What to work on: From the first line to the last, transcribe the data exactly.

(Supplied records Opens)

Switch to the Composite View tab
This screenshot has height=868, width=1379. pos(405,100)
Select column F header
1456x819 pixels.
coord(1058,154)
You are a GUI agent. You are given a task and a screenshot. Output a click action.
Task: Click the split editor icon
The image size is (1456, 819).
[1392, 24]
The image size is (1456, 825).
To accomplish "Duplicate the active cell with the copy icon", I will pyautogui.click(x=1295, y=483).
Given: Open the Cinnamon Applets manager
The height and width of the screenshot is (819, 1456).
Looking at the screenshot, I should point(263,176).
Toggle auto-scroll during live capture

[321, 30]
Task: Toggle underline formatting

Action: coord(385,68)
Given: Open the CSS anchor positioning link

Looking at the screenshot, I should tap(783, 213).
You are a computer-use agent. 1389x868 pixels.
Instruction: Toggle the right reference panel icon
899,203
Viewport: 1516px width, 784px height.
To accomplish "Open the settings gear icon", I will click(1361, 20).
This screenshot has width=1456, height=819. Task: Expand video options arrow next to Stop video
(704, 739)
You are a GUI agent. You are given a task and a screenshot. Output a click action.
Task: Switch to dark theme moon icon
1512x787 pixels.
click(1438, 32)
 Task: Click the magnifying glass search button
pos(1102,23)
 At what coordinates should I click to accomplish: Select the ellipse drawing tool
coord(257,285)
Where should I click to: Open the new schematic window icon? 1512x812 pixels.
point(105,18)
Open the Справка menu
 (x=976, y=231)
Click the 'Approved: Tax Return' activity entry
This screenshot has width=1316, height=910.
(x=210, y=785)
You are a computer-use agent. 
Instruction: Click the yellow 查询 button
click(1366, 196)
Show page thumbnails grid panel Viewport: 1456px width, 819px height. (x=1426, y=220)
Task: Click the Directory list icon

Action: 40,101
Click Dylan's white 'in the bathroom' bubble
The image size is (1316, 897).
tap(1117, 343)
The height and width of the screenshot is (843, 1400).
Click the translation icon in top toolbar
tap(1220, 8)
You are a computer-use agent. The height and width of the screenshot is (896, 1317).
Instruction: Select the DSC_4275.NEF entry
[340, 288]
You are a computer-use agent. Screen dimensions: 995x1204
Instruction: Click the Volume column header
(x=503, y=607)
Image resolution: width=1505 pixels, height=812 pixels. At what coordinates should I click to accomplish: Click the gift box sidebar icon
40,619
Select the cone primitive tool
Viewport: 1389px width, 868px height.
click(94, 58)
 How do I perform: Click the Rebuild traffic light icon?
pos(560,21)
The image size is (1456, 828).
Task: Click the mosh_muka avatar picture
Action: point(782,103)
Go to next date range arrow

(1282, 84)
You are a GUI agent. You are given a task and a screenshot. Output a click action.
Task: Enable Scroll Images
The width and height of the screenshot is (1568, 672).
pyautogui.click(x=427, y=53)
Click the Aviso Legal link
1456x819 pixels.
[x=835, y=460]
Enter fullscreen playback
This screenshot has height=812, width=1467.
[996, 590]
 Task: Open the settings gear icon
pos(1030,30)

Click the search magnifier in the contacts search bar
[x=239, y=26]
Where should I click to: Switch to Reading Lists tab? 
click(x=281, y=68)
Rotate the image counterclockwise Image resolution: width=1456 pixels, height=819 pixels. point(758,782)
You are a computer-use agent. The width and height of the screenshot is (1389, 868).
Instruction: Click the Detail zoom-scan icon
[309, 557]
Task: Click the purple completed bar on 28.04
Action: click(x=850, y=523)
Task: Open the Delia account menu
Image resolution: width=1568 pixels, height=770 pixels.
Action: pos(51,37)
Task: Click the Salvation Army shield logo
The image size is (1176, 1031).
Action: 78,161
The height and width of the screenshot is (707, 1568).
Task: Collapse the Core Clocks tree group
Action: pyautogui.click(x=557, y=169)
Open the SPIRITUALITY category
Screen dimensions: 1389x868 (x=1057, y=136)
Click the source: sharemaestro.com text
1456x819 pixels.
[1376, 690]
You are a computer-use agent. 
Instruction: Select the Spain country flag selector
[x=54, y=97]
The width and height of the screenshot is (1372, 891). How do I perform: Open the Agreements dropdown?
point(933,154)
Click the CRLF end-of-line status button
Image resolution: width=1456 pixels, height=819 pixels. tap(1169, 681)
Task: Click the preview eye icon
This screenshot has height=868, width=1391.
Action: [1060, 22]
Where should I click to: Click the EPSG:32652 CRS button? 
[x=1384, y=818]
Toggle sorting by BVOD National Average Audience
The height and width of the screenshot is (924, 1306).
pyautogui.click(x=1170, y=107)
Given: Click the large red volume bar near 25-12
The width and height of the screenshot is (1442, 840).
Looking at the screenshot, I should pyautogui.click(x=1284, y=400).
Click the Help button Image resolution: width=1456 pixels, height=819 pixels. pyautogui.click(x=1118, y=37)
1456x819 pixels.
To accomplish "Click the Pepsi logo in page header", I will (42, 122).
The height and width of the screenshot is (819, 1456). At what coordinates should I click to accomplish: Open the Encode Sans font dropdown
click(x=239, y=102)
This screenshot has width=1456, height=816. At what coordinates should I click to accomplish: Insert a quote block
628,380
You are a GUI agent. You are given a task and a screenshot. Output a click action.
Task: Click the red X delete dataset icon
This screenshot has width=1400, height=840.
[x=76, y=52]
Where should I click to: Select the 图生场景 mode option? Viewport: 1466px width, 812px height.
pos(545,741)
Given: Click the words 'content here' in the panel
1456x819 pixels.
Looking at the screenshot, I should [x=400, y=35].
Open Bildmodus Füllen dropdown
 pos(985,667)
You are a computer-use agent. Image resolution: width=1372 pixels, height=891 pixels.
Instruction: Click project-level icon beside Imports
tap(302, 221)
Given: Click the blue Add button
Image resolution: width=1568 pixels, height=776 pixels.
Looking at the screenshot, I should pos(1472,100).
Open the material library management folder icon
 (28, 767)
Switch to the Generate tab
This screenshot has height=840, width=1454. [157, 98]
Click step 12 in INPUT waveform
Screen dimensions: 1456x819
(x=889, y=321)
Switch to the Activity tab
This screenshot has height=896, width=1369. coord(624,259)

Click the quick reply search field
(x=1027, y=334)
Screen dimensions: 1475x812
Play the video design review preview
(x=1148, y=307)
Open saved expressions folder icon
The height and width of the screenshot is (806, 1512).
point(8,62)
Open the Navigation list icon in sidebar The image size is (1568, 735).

(Supplied records Closes)

Reply:
Switch to the Composite View tab
This screenshot has height=868, width=1379. pos(405,100)
Select column F header
1456x819 pixels.
coord(1058,154)
You are a GUI agent. You are given a task and a screenshot. Output a click action.
Task: Click the split editor icon
The image size is (1456, 819).
[1392, 24]
The image size is (1456, 825).
To accomplish "Duplicate the active cell with the copy icon", I will pyautogui.click(x=1295, y=483).
Given: Open the Cinnamon Applets manager
The height and width of the screenshot is (819, 1456).
Looking at the screenshot, I should point(263,176).
Toggle auto-scroll during live capture

[321, 30]
Task: Toggle underline formatting

Action: coord(385,68)
Given: Open the CSS anchor positioning link

Looking at the screenshot, I should tap(783, 213).
You are a computer-use agent. 1389x868 pixels.
Instruction: Toggle the right reference panel icon
899,203
Viewport: 1516px width, 784px height.
To accomplish "Open the settings gear icon", I will click(1361, 20).
This screenshot has width=1456, height=819. Task: Expand video options arrow next to Stop video
(704, 739)
You are a GUI agent. You are given a task and a screenshot. Output a click action.
Task: Switch to dark theme moon icon
1512x787 pixels.
click(1438, 32)
 Task: Click the magnifying glass search button
pos(1102,23)
 At what coordinates should I click to accomplish: Select the ellipse drawing tool
coord(257,285)
Where should I click to: Open the new schematic window icon? 1512x812 pixels.
point(105,18)
Open the Справка menu
 (x=976, y=231)
Click the 'Approved: Tax Return' activity entry
This screenshot has width=1316, height=910.
(x=210, y=785)
You are a computer-use agent. 
Instruction: Click the yellow 查询 button
click(1366, 196)
Show page thumbnails grid panel Viewport: 1456px width, 819px height. (x=1426, y=220)
Task: Click the Directory list icon

Action: 40,101
Click Dylan's white 'in the bathroom' bubble
The image size is (1316, 897).
tap(1117, 343)
The height and width of the screenshot is (843, 1400).
Click the translation icon in top toolbar
tap(1220, 8)
You are a computer-use agent. The height and width of the screenshot is (896, 1317).
Instruction: Select the DSC_4275.NEF entry
[340, 288]
You are a computer-use agent. Screen dimensions: 995x1204
Instruction: Click the Volume column header
(x=503, y=607)
Image resolution: width=1505 pixels, height=812 pixels. At what coordinates should I click to accomplish: Click the gift box sidebar icon
40,619
Select the cone primitive tool
Viewport: 1389px width, 868px height.
click(94, 58)
 How do I perform: Click the Rebuild traffic light icon?
pos(560,21)
The image size is (1456, 828).
Task: Click the mosh_muka avatar picture
Action: point(782,103)
Go to next date range arrow

(1282, 84)
You are a GUI agent. You are given a task and a screenshot. Output a click action.
Task: Enable Scroll Images
The width and height of the screenshot is (1568, 672).
pyautogui.click(x=427, y=53)
Click the Aviso Legal link
1456x819 pixels.
[x=835, y=460]
Enter fullscreen playback
This screenshot has height=812, width=1467.
[996, 590]
 Task: Open the settings gear icon
pos(1030,30)

Click the search magnifier in the contacts search bar
[x=239, y=26]
Where should I click to: Switch to Reading Lists tab? 
click(x=281, y=68)
Rotate the image counterclockwise Image resolution: width=1456 pixels, height=819 pixels. point(758,782)
You are a computer-use agent. The width and height of the screenshot is (1389, 868).
Instruction: Click the Detail zoom-scan icon
[309, 557]
Task: Click the purple completed bar on 28.04
Action: click(x=850, y=523)
Task: Open the Delia account menu
Image resolution: width=1568 pixels, height=770 pixels.
Action: pos(51,37)
Task: Click the Salvation Army shield logo
The image size is (1176, 1031).
Action: 78,161
The height and width of the screenshot is (707, 1568).
Task: Collapse the Core Clocks tree group
Action: pyautogui.click(x=557, y=169)
Open the SPIRITUALITY category
Screen dimensions: 1389x868 (x=1057, y=136)
Click the source: sharemaestro.com text
1456x819 pixels.
[1376, 690]
You are a computer-use agent. 
Instruction: Select the Spain country flag selector
[x=54, y=97]
The width and height of the screenshot is (1372, 891). How do I perform: Open the Agreements dropdown?
point(933,154)
Click the CRLF end-of-line status button
Image resolution: width=1456 pixels, height=819 pixels. tap(1169, 681)
Task: Click the preview eye icon
This screenshot has height=868, width=1391.
Action: [1060, 22]
Where should I click to: Click the EPSG:32652 CRS button? 
[x=1384, y=818]
Toggle sorting by BVOD National Average Audience
The height and width of the screenshot is (924, 1306).
pyautogui.click(x=1170, y=107)
Given: Click the large red volume bar near 25-12
The width and height of the screenshot is (1442, 840).
Looking at the screenshot, I should pyautogui.click(x=1284, y=400).
Click the Help button Image resolution: width=1456 pixels, height=819 pixels. pyautogui.click(x=1118, y=37)
1456x819 pixels.
To accomplish "Click the Pepsi logo in page header", I will (42, 122).
The height and width of the screenshot is (819, 1456). At what coordinates should I click to accomplish: Open the Encode Sans font dropdown
click(x=239, y=102)
This screenshot has width=1456, height=816. At what coordinates should I click to accomplish: Insert a quote block
628,380
You are a GUI agent. You are given a task and a screenshot. Output a click action.
Task: Click the red X delete dataset icon
This screenshot has width=1400, height=840.
[x=76, y=52]
Where should I click to: Select the 图生场景 mode option? Viewport: 1466px width, 812px height.
pos(545,741)
Given: Click the words 'content here' in the panel
1456x819 pixels.
Looking at the screenshot, I should [x=400, y=35].
Open Bildmodus Füllen dropdown
 pos(985,667)
You are a computer-use agent. Image resolution: width=1372 pixels, height=891 pixels.
Instruction: Click project-level icon beside Imports
tap(302, 221)
Given: Click the blue Add button
Image resolution: width=1568 pixels, height=776 pixels.
Looking at the screenshot, I should pos(1472,100).
Open the material library management folder icon
 (28, 767)
Switch to the Generate tab
This screenshot has height=840, width=1454. [157, 98]
Click step 12 in INPUT waveform
Screen dimensions: 1456x819
(x=889, y=321)
Switch to the Activity tab
This screenshot has height=896, width=1369. coord(624,259)

Click the quick reply search field
(x=1027, y=334)
Screen dimensions: 1475x812
Play the video design review preview
(x=1148, y=307)
Open saved expressions folder icon
The height and width of the screenshot is (806, 1512).
point(8,62)
Open the Navigation list icon in sidebar The image size is (1568, 735).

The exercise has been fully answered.